Portland Center Stage's annual JAW: A Playwrights Festival—in which scripts selected from hundreds of submissions are subjected two weeks of intensive workshopping, then presented, for free, in a weekend of staged readings—is one of my most-anticipated cultural events every summer. (Also on that short list: Pickathon and Trek in the Park, both happening next weekend.)

JAW kicks off tonight with a show called "Made in Oregon," eight short plays from Oregon playwrights, and continues through Sunday. I wrote an article in this week's paper breaking down the scripts and playwrights featured this weekend, but here are the shows I'm most interested in:

San Diego by Adam Bock—Bock wrote The Receptionist, one of my favorite Portland productions over the years for its neat balance of humor, office-life observations, and an unexpected banality-of-evil conclusion that took aim at post-9/11 info-gathering techniques. I'm really curious to see what his new show looks like.

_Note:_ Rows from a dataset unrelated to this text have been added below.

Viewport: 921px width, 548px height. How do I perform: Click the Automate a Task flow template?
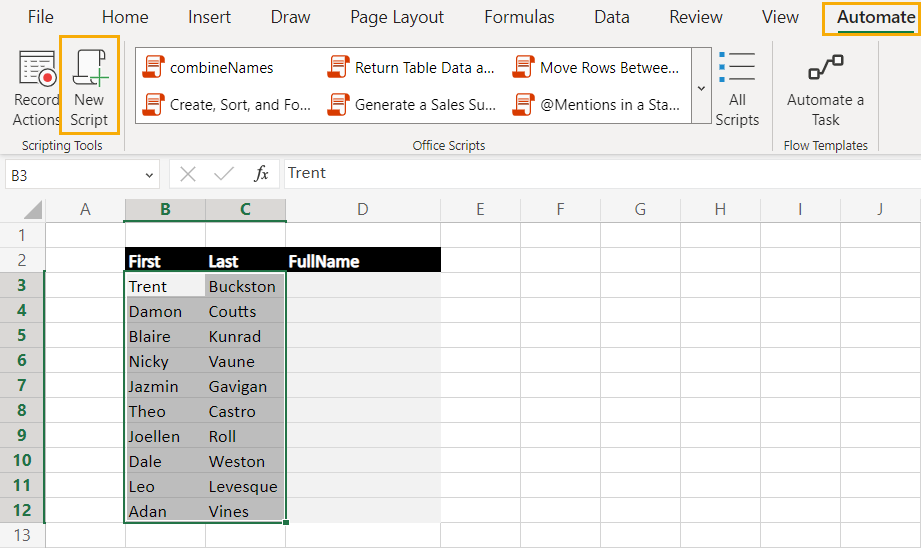coord(825,88)
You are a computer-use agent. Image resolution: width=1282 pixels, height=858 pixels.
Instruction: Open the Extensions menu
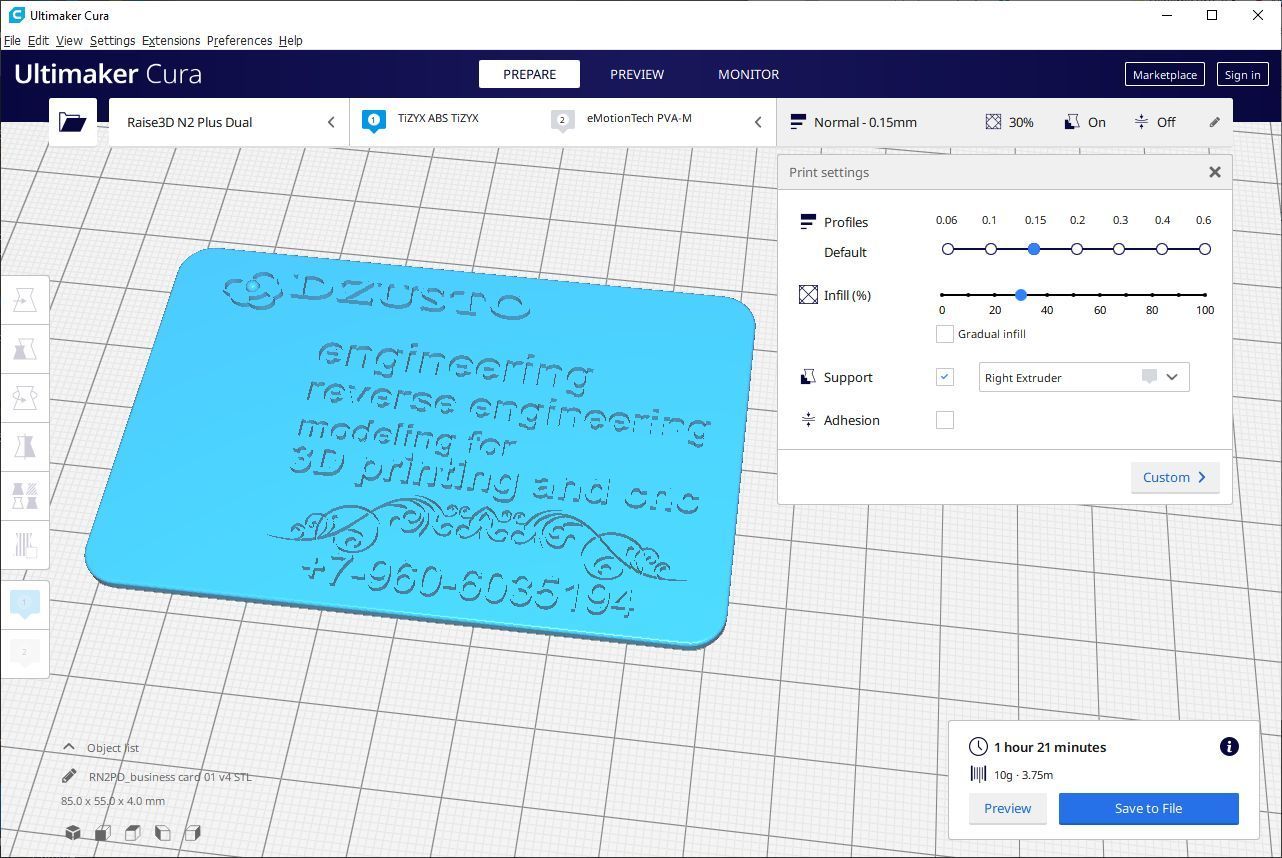171,41
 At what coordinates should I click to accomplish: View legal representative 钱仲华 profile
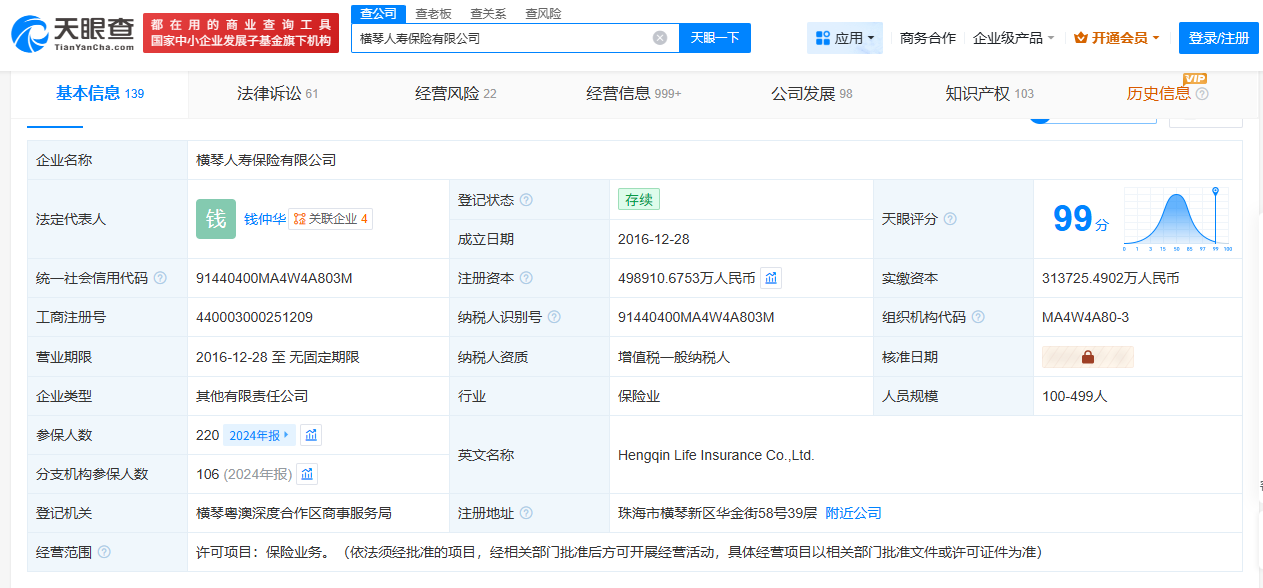click(263, 218)
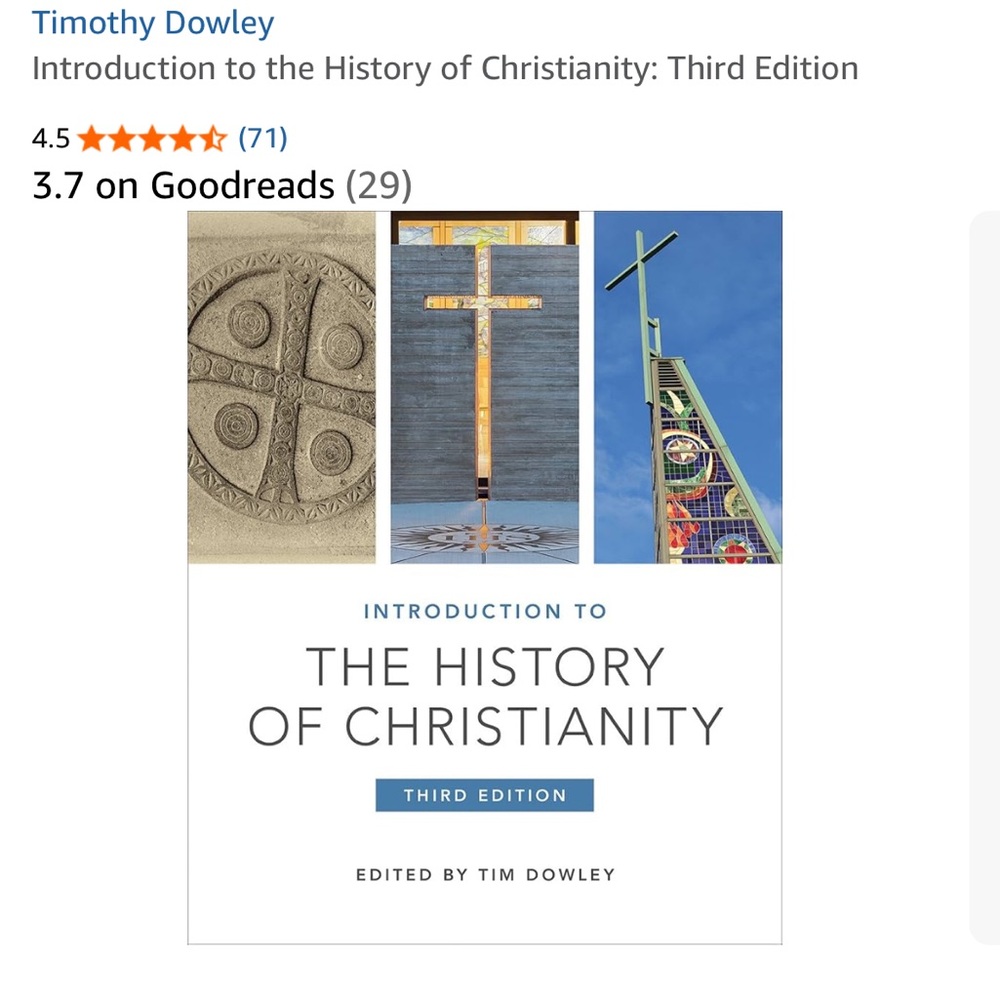The width and height of the screenshot is (1000, 1000).
Task: Click 'EDITED BY TIM DOWLEY' on the cover
Action: click(484, 873)
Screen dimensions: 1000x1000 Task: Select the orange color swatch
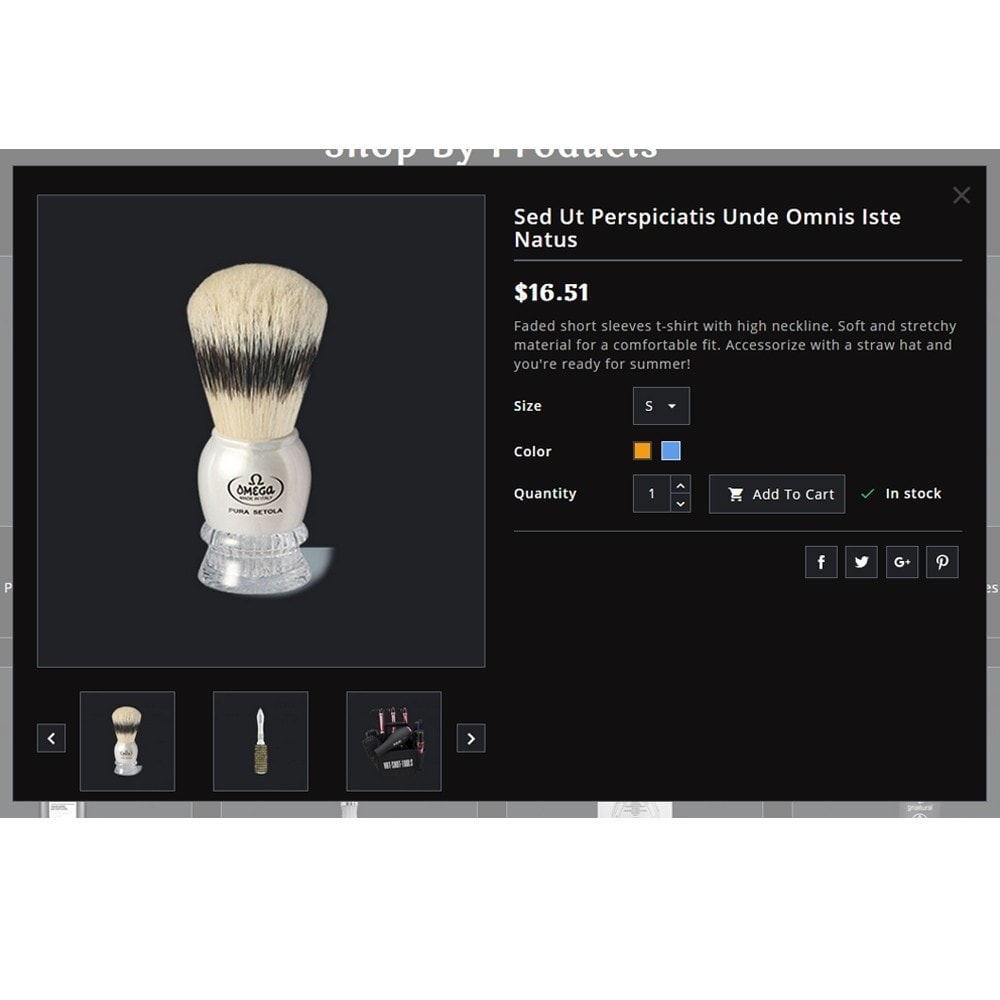642,451
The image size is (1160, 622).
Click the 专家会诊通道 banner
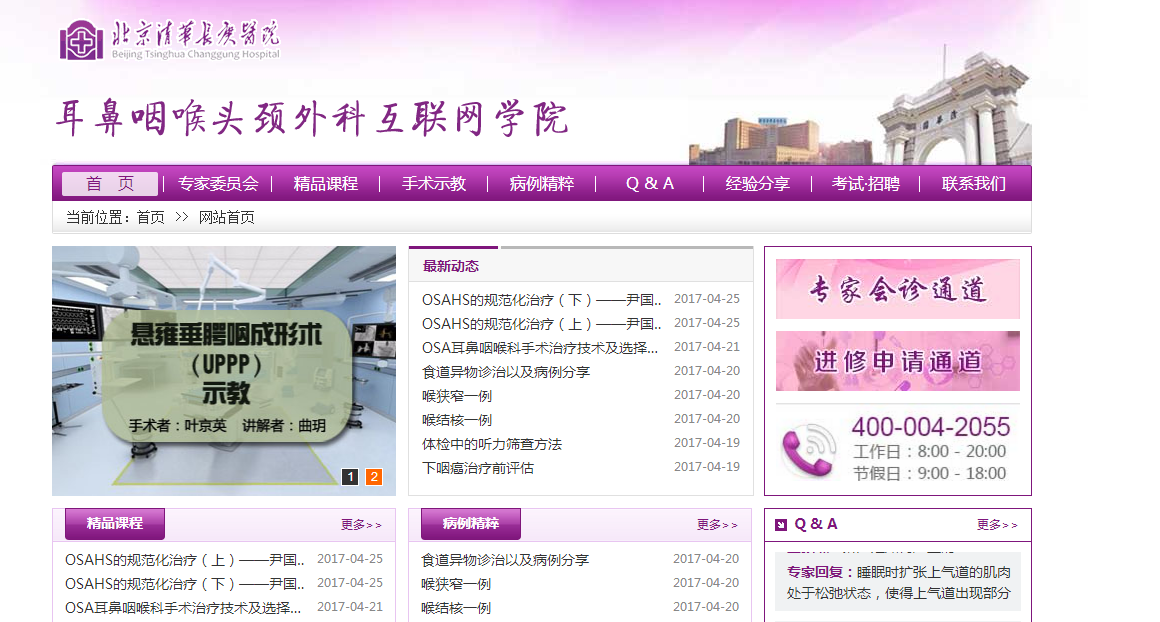coord(897,289)
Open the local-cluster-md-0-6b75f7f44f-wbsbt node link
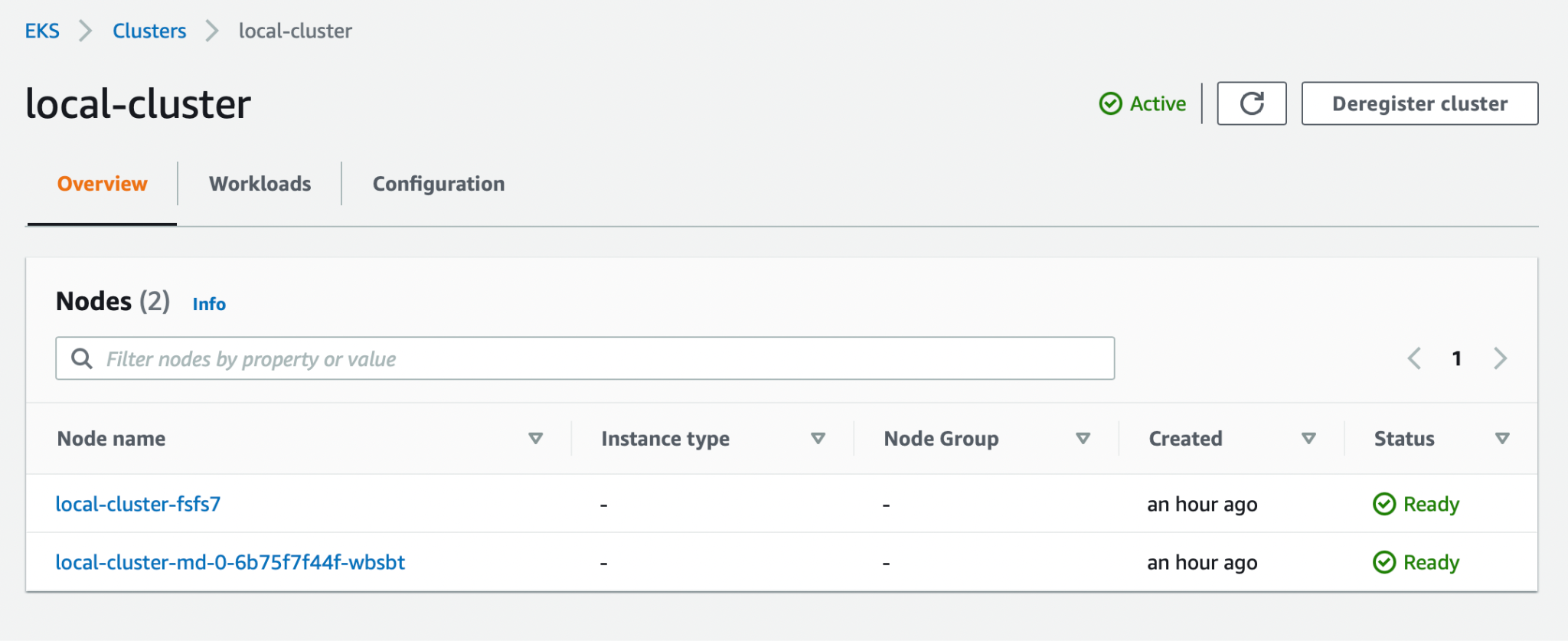 [230, 562]
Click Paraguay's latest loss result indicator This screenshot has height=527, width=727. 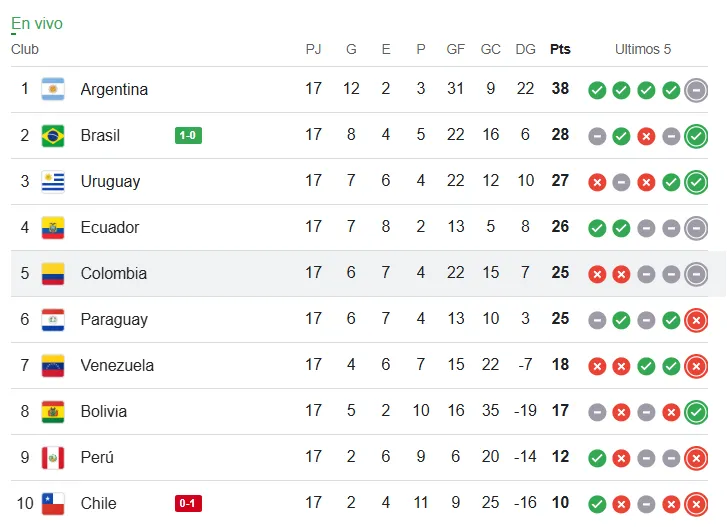click(x=696, y=319)
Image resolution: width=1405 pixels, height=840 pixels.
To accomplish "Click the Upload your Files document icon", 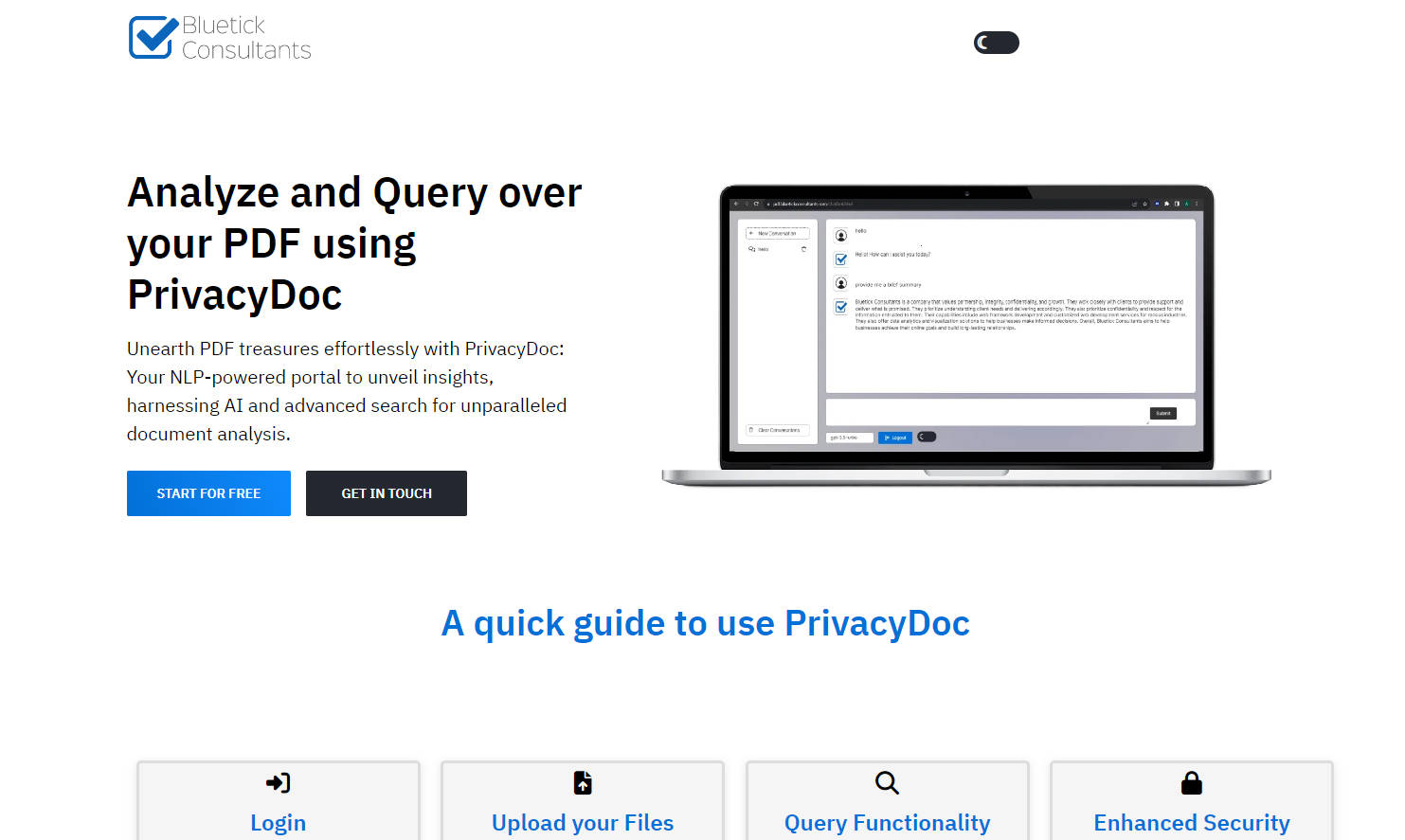I will (582, 782).
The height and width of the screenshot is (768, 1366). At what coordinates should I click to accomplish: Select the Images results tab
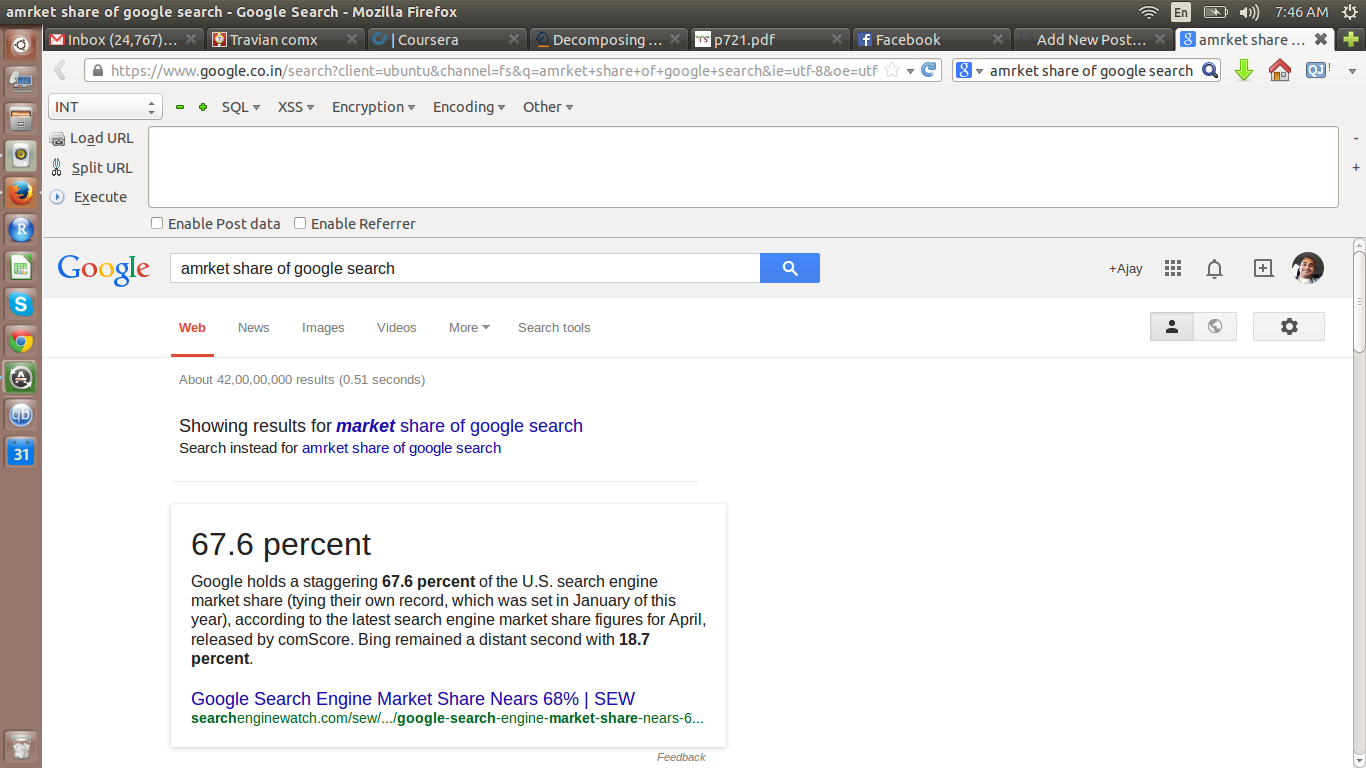(323, 327)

Broken Stones by Fin Kennedy
—A show about the looting of the Baghdad Museum during the Iraq War, and the illicit antiquities trade in general. UK playwright Finn Kennedy wrote How to Disappear Completely and Never Be Found, a really smart, interesting show that ran at PCS a few years ago.

The People's Republic of Portland by Lauren Weedman—Okay... my interest in this one-woman show is driven more by morbid curiosity than anything else. Already part of PCS's 2012/2013 season, I'm just not sure what else there is to say about how ridiculous Portland is.